> _Assigned task_:
Each entry should be transcribed exactly as written, and any picture left out.

......

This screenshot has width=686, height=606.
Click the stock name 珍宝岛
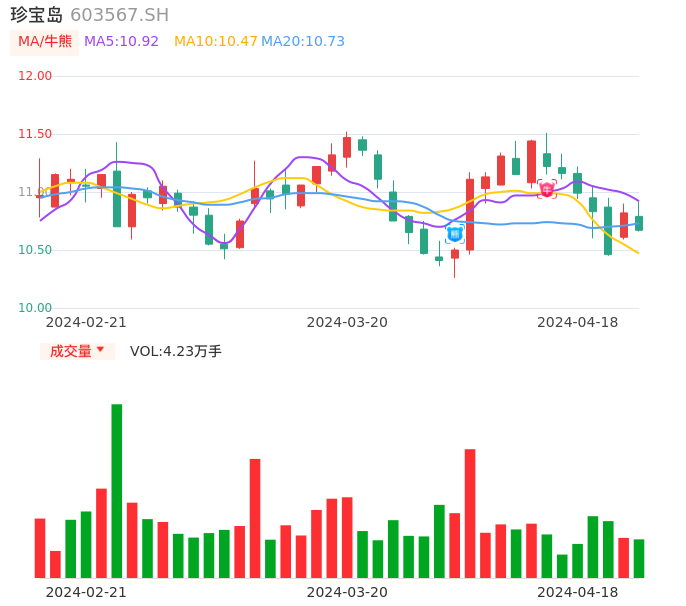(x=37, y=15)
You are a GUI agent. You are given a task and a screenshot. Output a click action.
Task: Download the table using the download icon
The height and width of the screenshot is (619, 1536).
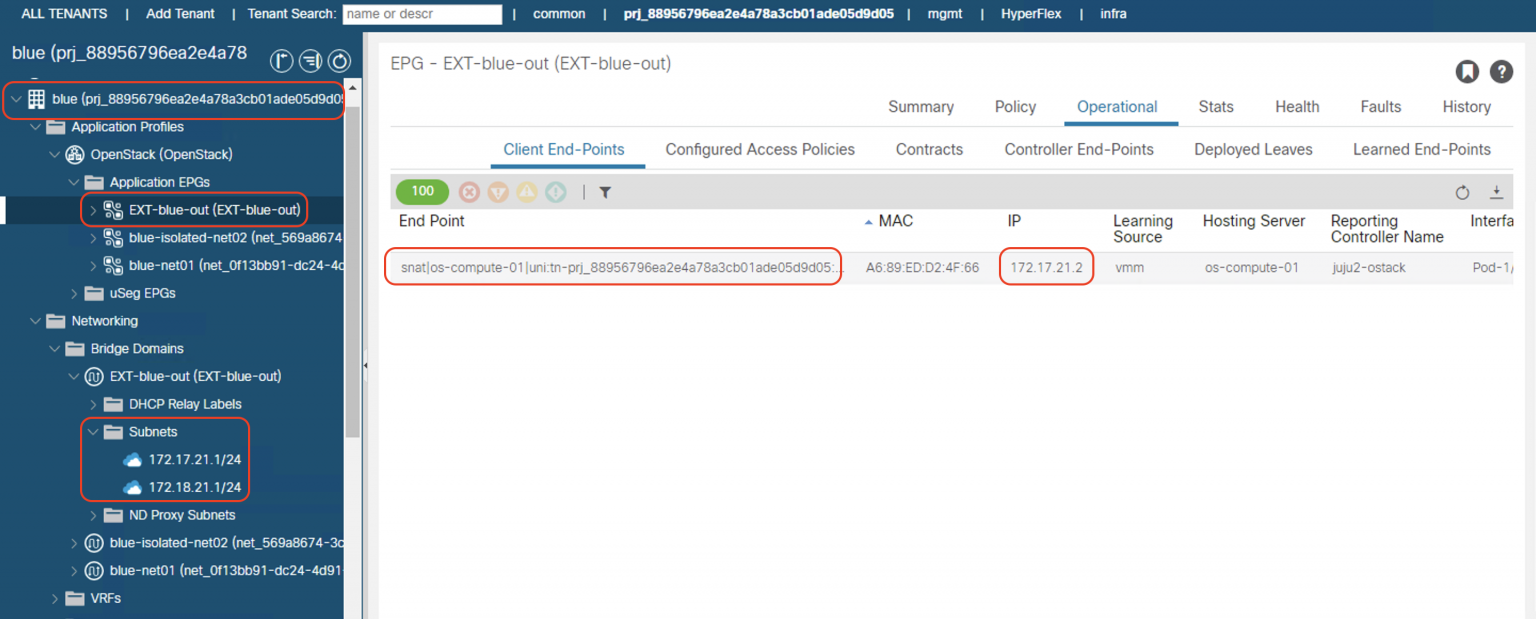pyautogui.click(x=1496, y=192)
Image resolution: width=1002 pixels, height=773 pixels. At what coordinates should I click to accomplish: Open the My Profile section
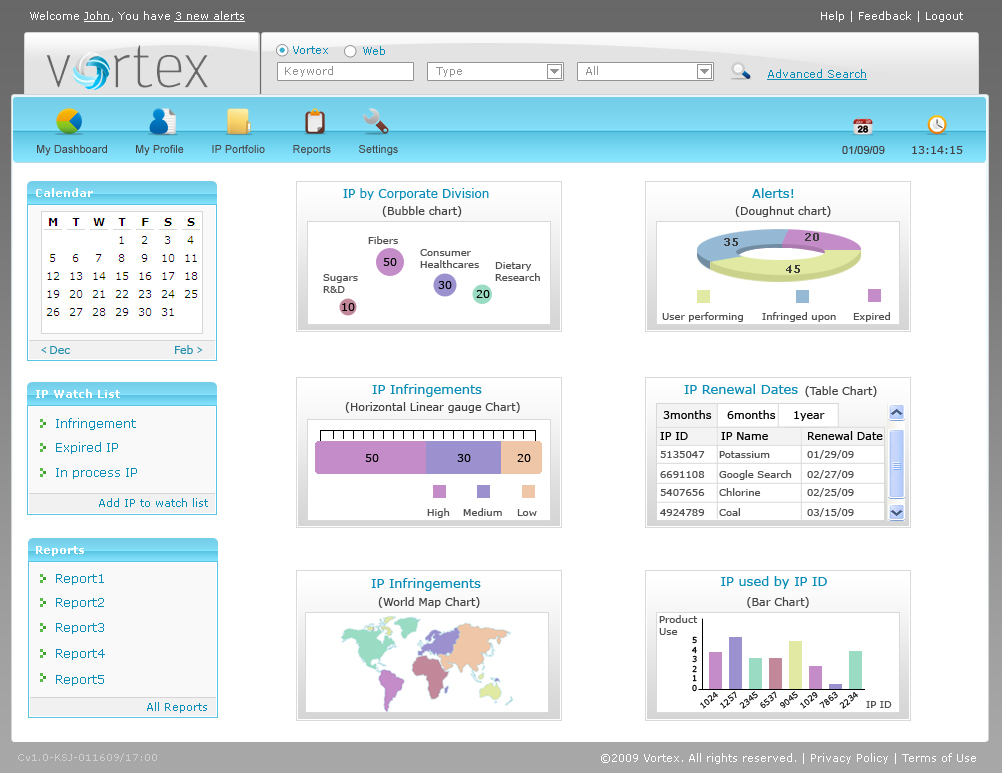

......

> _Result of this exercise_:
This screenshot has width=686, height=606.
Click the stock name 珍宝岛
(x=37, y=15)
You are a GUI agent. You are given a task and a screenshot. Output a click action.
Task: Download the table using the download icon
The height and width of the screenshot is (619, 1536).
pyautogui.click(x=1496, y=192)
Image resolution: width=1002 pixels, height=773 pixels. At what coordinates should I click to accomplish: Open the My Profile section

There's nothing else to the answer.